CENA 3: Horas depois, Vicente
chama Rafael, Marcelo, Riva, Marion e Valquíria para comentar o
primeiro dia de exibição das produções de Fermata Visual.
-Bem, queridos, eu chamei
vocês aqui porque as notícias são ótimas, muito melhores do que a
gente podia imaginar. Os vídeos com cada um dos personagens foram
muito bem recebidos, mas o primeiro episódio da sua série, Rafael,
foi um verdadeiro estouro. Em poucas horas, já ultrapassou
setecentos mil acessos e o número não para de crescer. A recepção
do público também tá aparentemente positiva, inclusive com muitos
espectadores elegendo seus personagens preferidos, alguns até já
estão querendo adivinhar bordões... é, minha gente... esse tiro no
escuro que a gente deu tá começando a dar muito certo! - fala
Vicente, empolgado.
-Quer dizer que eu estou
aprovado como autor? - pergunta Rafael.
-Aprovadíssimo! Não param de
pipocar elogios à sua trama original. “Heróis Reais” já pode
ser considerada um sucesso. - fala Vicente.
-É, mas a gente ainda tem que
esperar pra ver como vai ser quando o segundo episódio for ao ar
semana que vem... - fala Marcelo.
-Eu acredito muito que vá
continuar a ser sucesso... - fala Riva.
Todos seguem empolgados a
conversar sobre o sucesso do primeiro dia das transmissões da
Fermata Visual. CORTA A CENA.
CENA 4: Raquel procura
Suzanne.
-Não era pra você estar no
seu trabalho agora, mãe?
-Estou sendo liberada mais
cedo. Falta pouco pra minha efetivação após o período probatório.
Vim aqui porque eu soube da conversa que você teve com o Cláudio.

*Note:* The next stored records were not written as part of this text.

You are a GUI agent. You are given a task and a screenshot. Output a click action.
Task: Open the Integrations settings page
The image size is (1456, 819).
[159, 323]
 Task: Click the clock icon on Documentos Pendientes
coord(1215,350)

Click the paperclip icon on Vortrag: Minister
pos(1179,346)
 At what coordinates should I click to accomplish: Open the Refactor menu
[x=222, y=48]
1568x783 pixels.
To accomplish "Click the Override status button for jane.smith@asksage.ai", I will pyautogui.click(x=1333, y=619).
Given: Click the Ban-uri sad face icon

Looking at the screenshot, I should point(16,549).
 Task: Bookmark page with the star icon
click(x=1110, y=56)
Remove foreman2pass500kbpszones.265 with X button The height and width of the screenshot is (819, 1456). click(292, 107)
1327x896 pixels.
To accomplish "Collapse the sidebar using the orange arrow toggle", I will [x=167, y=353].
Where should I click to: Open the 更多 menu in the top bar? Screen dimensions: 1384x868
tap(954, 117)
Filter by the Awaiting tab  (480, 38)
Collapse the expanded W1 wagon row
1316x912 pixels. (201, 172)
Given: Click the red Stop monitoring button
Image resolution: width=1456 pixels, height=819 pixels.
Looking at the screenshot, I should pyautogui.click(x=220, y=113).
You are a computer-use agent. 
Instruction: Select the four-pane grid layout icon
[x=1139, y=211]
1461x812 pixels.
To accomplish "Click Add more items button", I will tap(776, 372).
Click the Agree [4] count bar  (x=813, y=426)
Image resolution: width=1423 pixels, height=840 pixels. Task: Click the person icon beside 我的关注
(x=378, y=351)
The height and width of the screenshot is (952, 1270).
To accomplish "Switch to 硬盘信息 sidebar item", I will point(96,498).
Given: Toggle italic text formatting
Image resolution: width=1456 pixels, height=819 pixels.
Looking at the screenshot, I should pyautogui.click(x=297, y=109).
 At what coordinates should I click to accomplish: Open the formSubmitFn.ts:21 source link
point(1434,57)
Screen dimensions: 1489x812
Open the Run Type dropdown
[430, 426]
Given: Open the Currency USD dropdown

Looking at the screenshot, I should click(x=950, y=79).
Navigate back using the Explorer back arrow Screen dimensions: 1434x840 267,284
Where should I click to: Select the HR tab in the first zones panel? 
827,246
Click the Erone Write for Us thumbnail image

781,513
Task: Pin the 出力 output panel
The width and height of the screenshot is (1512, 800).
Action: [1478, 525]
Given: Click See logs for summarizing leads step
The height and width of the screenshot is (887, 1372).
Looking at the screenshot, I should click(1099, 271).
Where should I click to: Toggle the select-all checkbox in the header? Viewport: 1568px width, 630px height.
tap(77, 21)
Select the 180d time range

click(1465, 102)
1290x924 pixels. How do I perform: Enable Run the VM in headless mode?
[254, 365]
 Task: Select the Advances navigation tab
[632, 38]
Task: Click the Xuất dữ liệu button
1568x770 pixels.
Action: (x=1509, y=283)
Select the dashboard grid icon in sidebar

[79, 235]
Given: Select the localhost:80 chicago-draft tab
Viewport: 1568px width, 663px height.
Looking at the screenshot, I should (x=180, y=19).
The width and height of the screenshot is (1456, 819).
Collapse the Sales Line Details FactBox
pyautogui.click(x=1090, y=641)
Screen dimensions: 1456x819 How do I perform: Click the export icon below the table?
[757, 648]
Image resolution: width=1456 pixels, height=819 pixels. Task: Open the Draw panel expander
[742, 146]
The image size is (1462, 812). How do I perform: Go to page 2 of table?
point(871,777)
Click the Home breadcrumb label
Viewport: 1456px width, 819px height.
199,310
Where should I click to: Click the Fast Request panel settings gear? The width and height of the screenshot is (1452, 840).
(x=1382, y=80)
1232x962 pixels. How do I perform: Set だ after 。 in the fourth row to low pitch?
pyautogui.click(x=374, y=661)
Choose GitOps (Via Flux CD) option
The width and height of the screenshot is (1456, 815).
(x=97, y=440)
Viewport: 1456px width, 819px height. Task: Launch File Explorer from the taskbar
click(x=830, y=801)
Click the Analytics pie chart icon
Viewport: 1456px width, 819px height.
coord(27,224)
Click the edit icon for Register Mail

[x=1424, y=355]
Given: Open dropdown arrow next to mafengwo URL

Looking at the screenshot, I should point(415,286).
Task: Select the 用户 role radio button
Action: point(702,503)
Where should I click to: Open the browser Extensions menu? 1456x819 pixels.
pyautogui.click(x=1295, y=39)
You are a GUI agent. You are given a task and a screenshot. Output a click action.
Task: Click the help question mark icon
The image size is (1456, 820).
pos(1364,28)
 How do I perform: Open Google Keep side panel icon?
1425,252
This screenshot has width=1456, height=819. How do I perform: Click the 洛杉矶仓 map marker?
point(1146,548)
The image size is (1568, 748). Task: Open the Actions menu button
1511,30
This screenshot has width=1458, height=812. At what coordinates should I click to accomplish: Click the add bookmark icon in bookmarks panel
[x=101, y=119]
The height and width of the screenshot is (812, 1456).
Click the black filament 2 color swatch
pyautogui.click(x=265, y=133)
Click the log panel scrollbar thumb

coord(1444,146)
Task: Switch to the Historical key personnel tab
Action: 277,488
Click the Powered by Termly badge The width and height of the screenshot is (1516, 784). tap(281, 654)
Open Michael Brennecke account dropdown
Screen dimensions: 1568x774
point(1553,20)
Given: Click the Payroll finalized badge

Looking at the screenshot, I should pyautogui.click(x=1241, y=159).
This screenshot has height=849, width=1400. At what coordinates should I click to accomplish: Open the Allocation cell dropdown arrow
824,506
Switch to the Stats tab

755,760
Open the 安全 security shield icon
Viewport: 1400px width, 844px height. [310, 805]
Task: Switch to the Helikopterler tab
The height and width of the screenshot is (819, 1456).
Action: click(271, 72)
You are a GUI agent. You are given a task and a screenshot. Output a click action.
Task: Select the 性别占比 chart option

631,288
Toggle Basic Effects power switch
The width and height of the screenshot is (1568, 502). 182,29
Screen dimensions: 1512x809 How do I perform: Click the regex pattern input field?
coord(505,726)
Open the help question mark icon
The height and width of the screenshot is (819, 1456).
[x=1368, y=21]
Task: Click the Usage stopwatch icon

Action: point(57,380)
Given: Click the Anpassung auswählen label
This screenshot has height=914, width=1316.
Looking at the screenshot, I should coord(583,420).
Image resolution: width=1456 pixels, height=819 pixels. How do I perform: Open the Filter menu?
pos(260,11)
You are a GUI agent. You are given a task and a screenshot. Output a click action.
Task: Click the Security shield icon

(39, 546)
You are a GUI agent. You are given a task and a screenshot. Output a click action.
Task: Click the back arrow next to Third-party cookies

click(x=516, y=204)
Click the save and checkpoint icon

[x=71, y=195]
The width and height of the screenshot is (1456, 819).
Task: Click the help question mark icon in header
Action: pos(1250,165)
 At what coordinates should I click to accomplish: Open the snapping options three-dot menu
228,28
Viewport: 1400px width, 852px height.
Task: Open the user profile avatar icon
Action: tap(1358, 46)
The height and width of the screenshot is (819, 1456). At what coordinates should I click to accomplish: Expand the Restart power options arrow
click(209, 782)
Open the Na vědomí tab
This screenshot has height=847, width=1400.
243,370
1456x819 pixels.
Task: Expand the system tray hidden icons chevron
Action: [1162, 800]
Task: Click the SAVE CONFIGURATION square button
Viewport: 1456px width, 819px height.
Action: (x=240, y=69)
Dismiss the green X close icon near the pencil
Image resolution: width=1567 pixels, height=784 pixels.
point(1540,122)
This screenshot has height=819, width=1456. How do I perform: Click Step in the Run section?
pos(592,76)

-Como é que é? Eu nem sabia
que você falava com seu neto.
-Ainda não tive a
oportunidade de encontrar com ele. Mas o Márcio me contou que ele te
procuraria.
-Sempre o Márcio. Nunca vi,
esse sujeito passou a vida inteira apaixonado por mim e agora tá
contra mim.
-A única pessoa que está
contra você é você mesma, Suzanne.
-Ih, nem vem com esse papinho
de psicologia barata que comigo isso não cola. Sério mesmo que você
veio aqui só pra saber como foi a conversa?
-Não é só por isso. É
sobre o seu inquérito.
-Ah, o que é agora? Vai ficar
jogando aquela ladainha na minha cara de que eu vou acabar pagando
pelos meus crimes e bla bla bla? Porque se for isso, perdeu a viagem
e eu prefiro que você vá embora.
-Vim aqui porque tenho
esperança que te reste uma fagulha de dignidade. O seu inquérito
está para ser aquivado a qualquer momento se nada for provado.
-E o que você espera que eu
faça? Que eu confesse alguma coisa em depoimento? Cê tá bem louca
que eu ia fazer isso, né?
-Tou vendo que realmente não
resta nada de dignidade em você.
-Pra que dignidade, se eu
tenho dinheiro? Mãe, acredita em mim: eu não sou esse monstro todo.
Mas também não vou assumir essa bronca. Assim que esse processo
todo acabar e, se Deus quiser, vai acabar logo, eu vou embora. Dessa
vez vai ser pra nunca mais voltar. Eu sei que não fui a filha que
você merecia. Sei que acabei com a vida do Márcio. Sinto muito por
tudo isso, mas foi assim que teve de ser. Agora, por favor... vai
embora, mãe. Vai ser melhor assim.
Raquel vai embora sem entender
nada. CORTA A CENA.
CENA 5: Eva e Renata terminam
de gravar, na mansão dos Bittencourt, a participação de Márcio em
documentário LGBT que estão produzindo.
-Muito obrigada pela sua
contribuição, Márcio. Ficou excelente a sua fala! - fala Renata.
-Espero que não tenha sido um
horror. Só mesmo o Marcelo pra me convencer a entrar nessa coisa...
- fala Márcio.
-Vai por mim, Márcio... foi
excelente sua participação. Você falou com muita propriedade sobre
ser pai de dois filhos LGBTs... - fala Eva.
-É, mas ainda assim eu não
sei se falei as coisas certas. Se utilizei os termos corretos,
entendem, meninas? E nem é só por isso, mas pelo fato de que eu não
vi nenhum dos dois crescer. Só me entendi como pai deles há
relativamente pouco tempo... - desabafa Márcio.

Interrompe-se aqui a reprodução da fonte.